The Audit has the following priorities for quality improvement:

  1. Reduce inequity in access to prostate cancer services and enable the best prostate cancer outcomes notwithstanding geographic area, socioeconomic deprivation, age, or ethnicity.
  2. Reduce the proportion of men who have metastatic disease at the time of diagnosis
  3. Maintain and where necessary improve fair access to all relevant diagnostic and therapeutic facilities, irrespective of the specific characteristics of the geographic region, the local prostate cancer services providers and the patients
  4. Increase the use of multiparametric MRI before prostate biopsy
  5. Increase the use of transperineal prostate biopsy to reduce the risk of post-biopsy sepsis and to maximise diagnostic accuracy and risk stratification
  6. Reduce over-treatment with radical prostatectomy or radiotherapy of men diagnosed with low-risk prostate cancer
  7. Reduce under-treatment of men diagnosed with high-risk or locally advanced prostate cancer using only androgen deprivation therapy, and – related to this – improve access to multimodal treatments
  8. Reduce the occurrence of short-term and longer-term adverse events related to the diagnostic procedures and radical treatments
  9. Increase the rate of cancer cure
  10. Improve the overall care experience of men with prostate cancer, in particular the availability of specialist cancer nurses and the involvement of patients in the decision making about their treatment
  11. Improve completeness of key clinical data items including performance status, stage, Gleason score and PSA.
  12. Collect new COSD v9.0 data items including mpMRI pre-biopsy, MRI/FUSION biopsy and biopsy anaesthetic.

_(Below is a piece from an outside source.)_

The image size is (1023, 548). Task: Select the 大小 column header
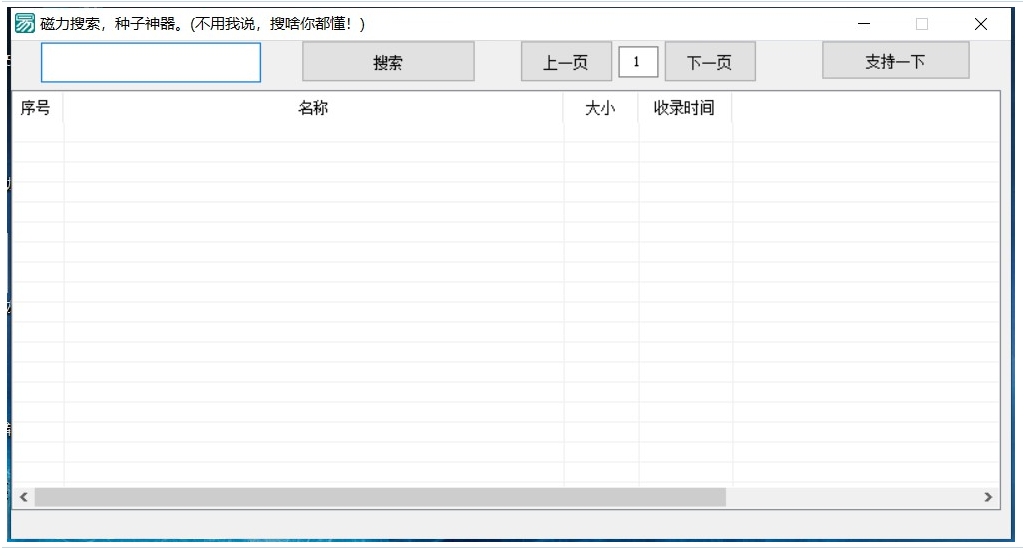pyautogui.click(x=600, y=108)
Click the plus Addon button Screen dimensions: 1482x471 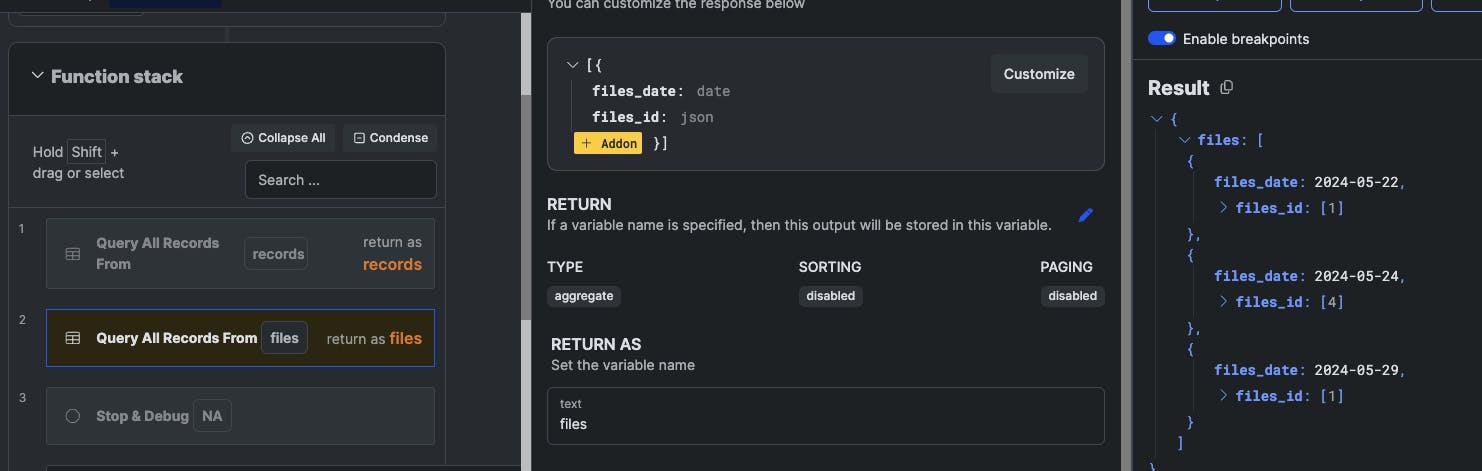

The Audit’s priorities for quality improvement are informed by:

  1. Guidelines published by NICE and professional associations on the delivery of high-quality care by prostate cancer services and the related NICE Quality Standards.
  2. Ongoing developments in the management of prostate cancer, in response to emerging evidence in a number of areas:
  • Changes in the definition of clinically significant cancer with more men being diagnosed with clinically non-significant disease in order to way avoid risk of adverse events of radical treatment
  • The increasing role of multiparametric MRI before prostate biopsy, which is expected to lead to a decrease in the number of prostate biopsies as well as an increase in the biopsies’ diagnostic value.
  • A shift in prostate biopsy approach from transrectal to transperineal biopies, which will lead to a decrease in the risk of post-biopsy sepsis which has to be balanced against a possible increase in post-biopsy acute urinary retention.
  • The rapid adoption of robotic-assisted laparoscopic prostatectomy, which aims to reduce the incidence of short-term and long-term adverse outcomes, compared to open or conventional laparoscopic surgery.
  • Increased usage of advanced radiotherapy technologies, such as intensity-modulated radiotherapy and high-dose brachytherapy, delivering high-dose radiation with less exposure of the surrounding tissues compared to other radiotherapy modalities, reducing acute and late radiotherapy-related adverse events.
  1. Ongoing changes in the regional organisation of cancer services:
  • This will include monitoring of the centralisation of specialist services which may have a negative impact on access to treatment for patients who are older, less affluent and in a frailer state of health.